É engraçado, mas às vezes, a gente tem que fazer uns parentêses na vida… É como estou sentindo meu momento. Uma viagem inesperada, com mordomias inimaginàveis no meu dia a dia enlouquecido; um P A R A Í S O na Terra, dias lindos, love total com meu marido; amigos divertidos, passeios excelentes, nenhuma preocupação, boa comida, boa bebida, boa música… O que mais eu posso pedir? Obrigada, Senhor!!! E sabe o que mais? Todo mundo devia ter este direito, pelo menos uma vez na vida! E sem sentimento de culpa, sem essa neura de esconder para não parecer exibicionismo… Que saco isso! E que delícia viver esses dias! Obrigada de novo, Senhor! E vamos dormir, que amanhã o dia promete, neste paraíso, neste () da minha vida!

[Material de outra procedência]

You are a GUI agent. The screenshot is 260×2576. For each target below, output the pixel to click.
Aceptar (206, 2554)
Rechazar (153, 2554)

Cada dia tem que valer!!!!

Dia típico: acordar cedo, notícias na TV,  tomar banho, escolher a roupa, trocar a roupa escolhida, dúvidas, tomar café, notícias na TV, acessórios, maquiagem, sair correndo, notícias no rádio, chegar correndo, outlook lotado, e-mails, café, risos, reunião interna, e-mails, almoço correndo, reunião, noticias no rádio, telefonemas, problemas, soluçoes, cappuccino, (cadê as filhas?),  risos, e-mails pelo celular, voltar para a agência, clientes novos,  telefonemas, e-mails, problemas, estresse, soluçoes, comemoraçoes, barra de cereal, e-mails, música pra relaxar, fim do dia… Fim?! Academia, cansaço bom, supermercado(!), jantar em casa (ufa! Cheguei!) às 23 horas, encontrar a filha, (cadê a outra filha?), tacinha de vinho, banho, beijos de boa noite, dormir!!!!!!…… Até amanhã!!!…

Auto-ajuda

E aí todo dia eu penso no que poderia escrever nesse espaço. Afinal, se fui eu que criei, deveria alimentá-lo. É o óbvio! Mas sinceramente, fico com medo de virar um blog de auto-ajuda (ainda tem hífen? Acho que sim!). Só tenho dúvida para quem seria a tal ajuda…rs… Pelo menos até aqui só eu leio e só eu escrevo. Que seja uma espécie de diário, então!!! Todo dia me pego escrevendo mentalmente um monte de coisas, que rapidamente esqueço porque tenho outras obrigaçoes para escrever… Mas então, voltando à auto-ajuda… Tem dias em que me sinto um livro de auto-ajuda, apesar de não ter a menor paciência de ler livros assim! Mas sou uma espécie de Pollyanna (é assim mesmo?), jogando o “jogo do contente”. Sabe aquela coisa de agradecer pelo sol, pelo dia, pela vida, pelo que tenho e pelo que quero?! Pois é. Sou um pouco assim, um pouco de “mrs. Brightside” ou algo do gênero! Não que isso seja ruim, mas é um pouco clichê, sem dúvida!!!… Então fica combinado: com ou sem clichê, preciso escrever um pouco… Não vou prometer todo dia. Não consigo fazer nada todo dia! Detesto rotina! Sou totalmente anti-metódica, sou indisciplinada e um tantinho desorganizada com minhas coisas pessoais… E falo muito!!! (rs) Então, tá! Cada momento aqui no blog pode ser uma nova descoberta, uma nova forma de ver o mundo! Até a próxima!!!!…

Então, 2011, tem que valer!

Finalmente parece que vou conseguir dar início ao blog! Depois de mais de seis meses, estou voltando aqui, com uma pontinha de saudade do blog que nem comecei ainda… por incompetência, por um pouco de falta de tempo, por muito trabalho. Mas…(usando uma frase pra lá de original, inventada agorinha mesmo) “antes tarde do que nunca”! Que neste ano que mal acaba de acordar (ainda com essa cara sonolenta e com jeitão preguiçoso, embalado pela chuva que teima em não parar de cair em Brasília), seja possível começar “de verdade verdadeira” o blog! Afinal, TEM QUE VALER, 2011!